= 2022 Michigan elections =

The 2022 Michigan elections were held on Tuesday, November 8, 2022, throughout Michigan. The Democratic Party made historic gains, taking full control of state government for the first time since 1983 and marking a point where Democrats held all four elected statewide offices, both U.S. Senate seats, and both chambers of the Michigan Legislature. Democrats won control of the Michigan House of Representatives for the first time since 2008, and the Michigan Senate for the first time since 1984. Additionally, incumbent Democratic governor Gretchen Whitmer won reelection by a comfortable margin, with Democrats sweeping every statewide office. Furthermore, the Democrats maintained control of seven seats in the U.S. House of Representatives, while the Republican Party took a net loss of one seat (as the state lost one congressional seat due to reapportionment after the 2020 census). The elections in Michigan were widely characterized as a "blue wave".

==Federal==
===Congress===
====House of Representatives====
Democrats won seven House seats in the United States House of Representatives, winning a majority of the House delegation to the Republicans six.

==State==
===Executive===
====Governor and lieutenant governor====

Incumbent Democratic governor Gretchen Whitmer and Lieutenant Governor Garlin Gilchrist won re-election against Republicans Tudor Dixon and Shane Hernandez by a margin of 10.5%.

====Secretary of state====

Incumbent Democratic secretary of state Jocelyn Benson won re-election against Republican Kristina Karamo by a margin of 14%.

**Assigned task:** Rewrite the part of the 2022 Michigan elections text from "Incumbent Democratic governor Gretchen Whitmer and" up to and including "margin of 14%.", substituting "spread" for "margin" wherever it occurs.

**Raw data:**
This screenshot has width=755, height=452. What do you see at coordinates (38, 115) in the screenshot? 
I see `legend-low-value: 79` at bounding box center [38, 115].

**Your solution:**
Incumbent Democratic governor Gretchen Whitmer and Lieutenant Governor Garlin Gilchrist won re-election against Republicans Tudor Dixon and Shane Hernandez by a spread of 10.5%.

====Secretary of state====

Incumbent Democratic secretary of state Jocelyn Benson won re-election against Republican Kristina Karamo by a spread of 14%.